According to the request made to the Connecticut Claims Commissioner in 2016 for permission to sue, the original demand was $20 million. The request to sue was granted four years later in September 2020.
The lawsuit was filed by Jerry and Joyce Barrios, the child’s guardians, in October of 2020, alleging “The injuries to Dallas were a direct result of the negligence and carelessness of the agents, apparent agents, servants, and employees of the State of Connecticut, Department of Children and Families.”
“As a result of the negligence and carelessness of the State of Connecticut, Department of Children and Families, Dallas suffered and continues to suffer from severe malnutrition, emotional injuries, and physical injuries and resulting sequelae therefrom, developmental delays and disorders, nutritional issues, and mental and physical pain as a result of his injuries,” the complaint says, adding that he has required substantial medical care and treatment in the years since.
According to court documents, the State of Connecticut agreed to the $12 million settlement on January 24, 2023.

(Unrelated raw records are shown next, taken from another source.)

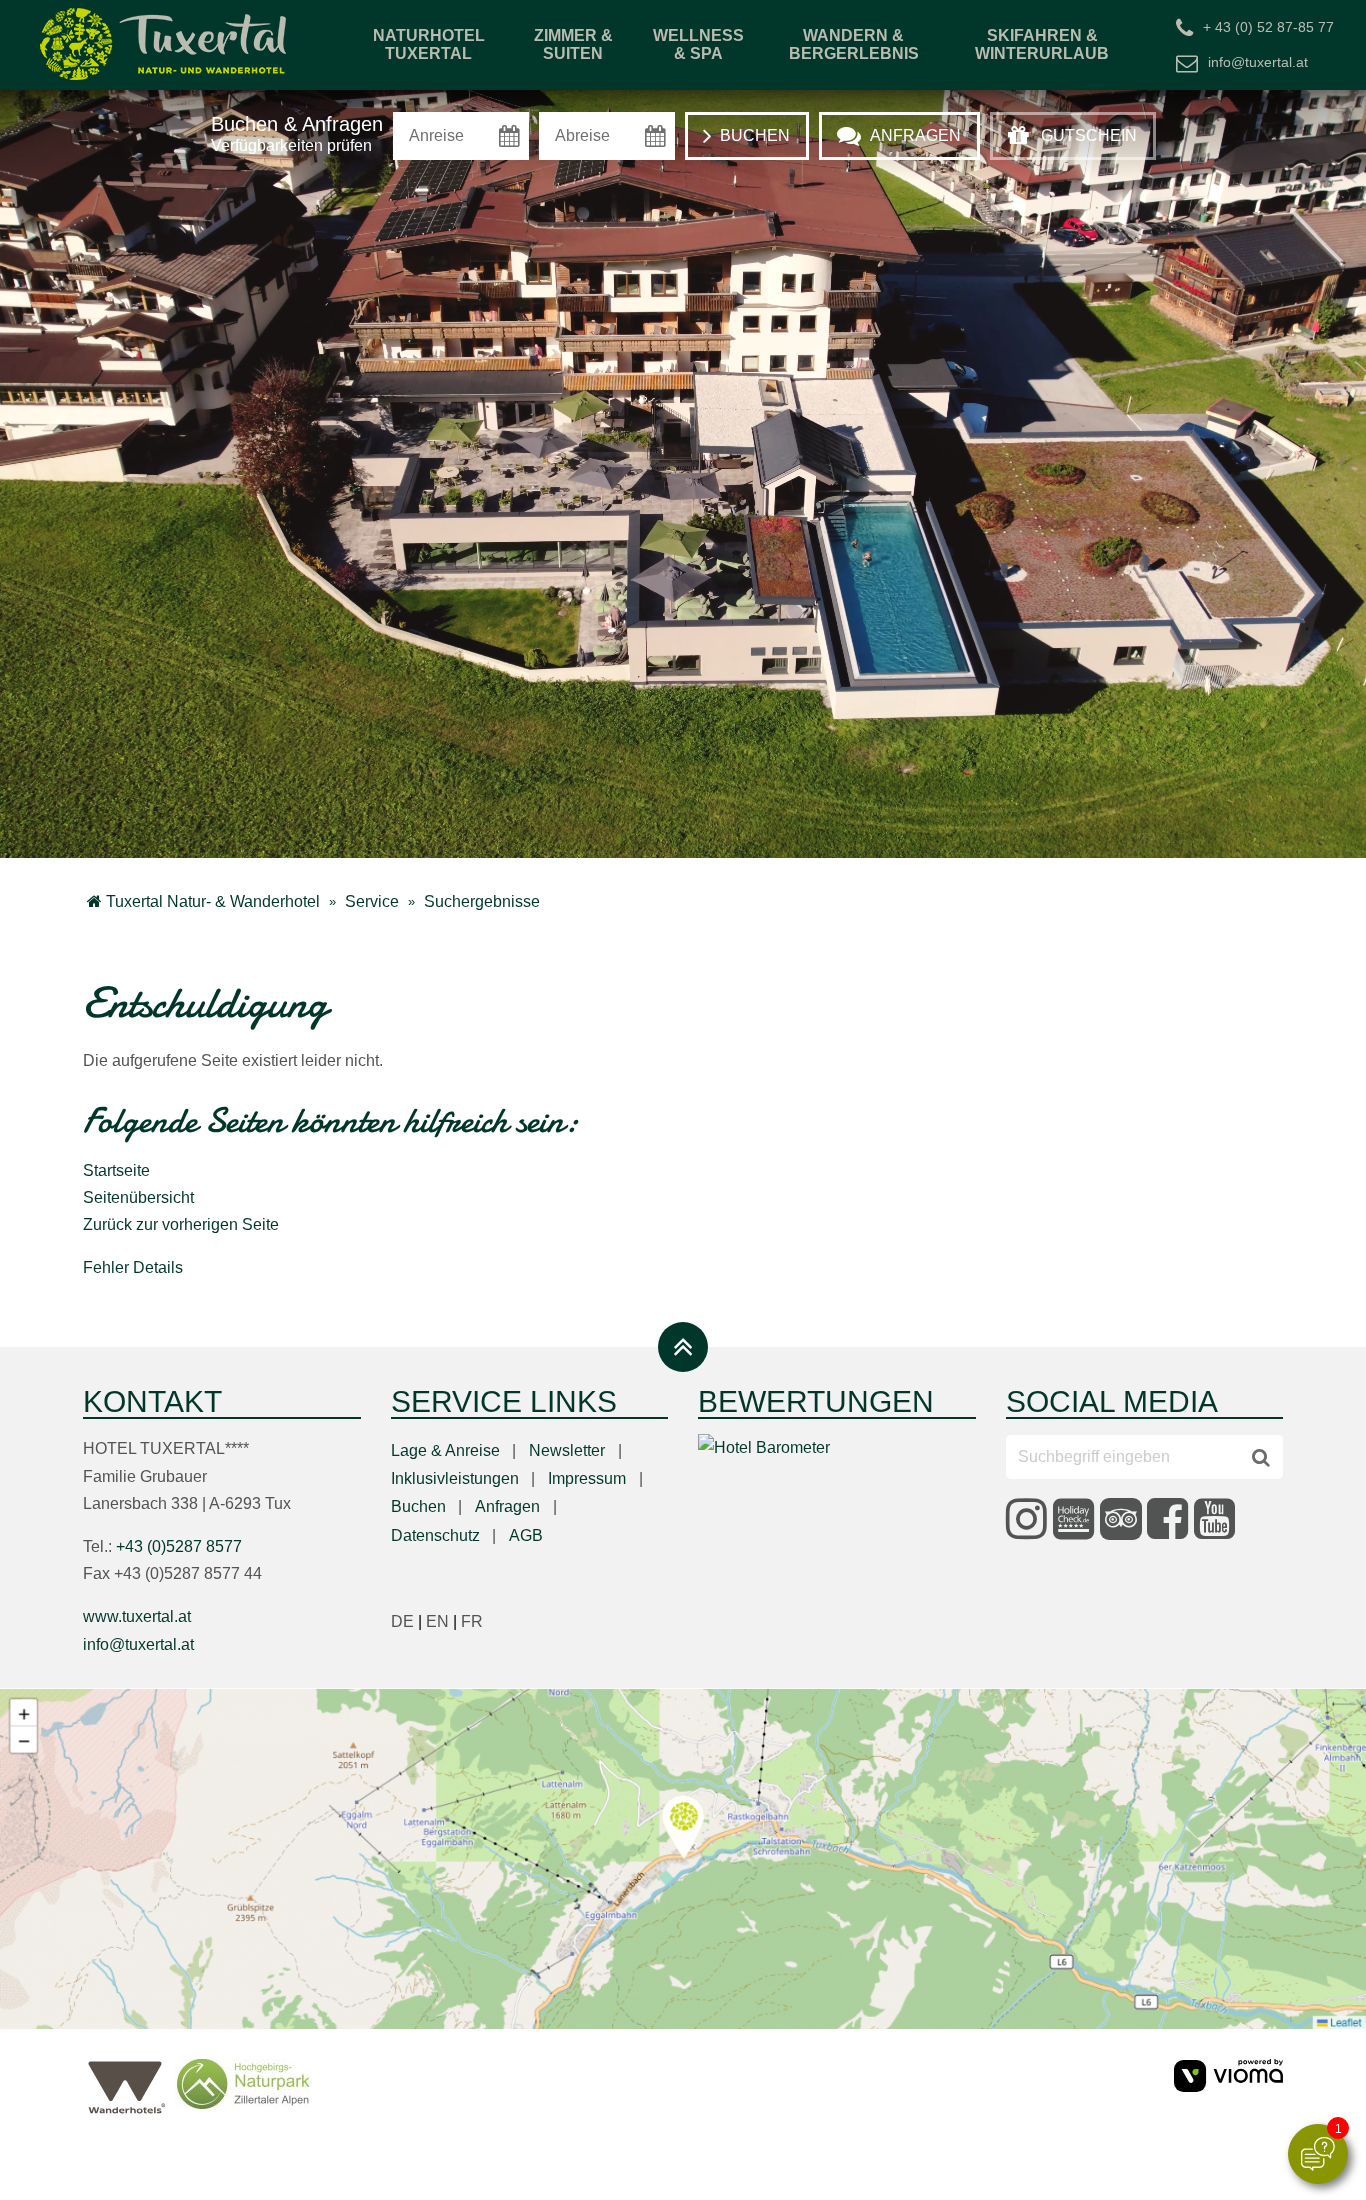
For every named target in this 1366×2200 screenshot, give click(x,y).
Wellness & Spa (698, 44)
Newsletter (567, 1450)
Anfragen (507, 1506)
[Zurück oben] (683, 1347)
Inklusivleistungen (455, 1478)
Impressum (587, 1478)
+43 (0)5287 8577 (179, 1546)
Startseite (116, 1170)
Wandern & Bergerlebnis (854, 44)
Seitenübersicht (138, 1197)
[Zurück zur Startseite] (165, 45)
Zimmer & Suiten (573, 44)
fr (472, 1621)
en (443, 1621)
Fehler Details (133, 1267)
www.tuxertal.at (137, 1616)
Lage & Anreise (445, 1450)
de (408, 1621)
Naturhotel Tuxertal (429, 44)
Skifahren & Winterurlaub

The settlement comes after the family of William Shehadi, a patient at the state-run Whiting forensic psychiatric hospital, received a $9 million settlement for abuse Shehadi suffered for years at the hands of staff members.
The Baby Dylan case and settlement is expected to be the subject of a Judiciary Committee meeting later this month, although the details of what will be discussed in that meeting are unknown at this time.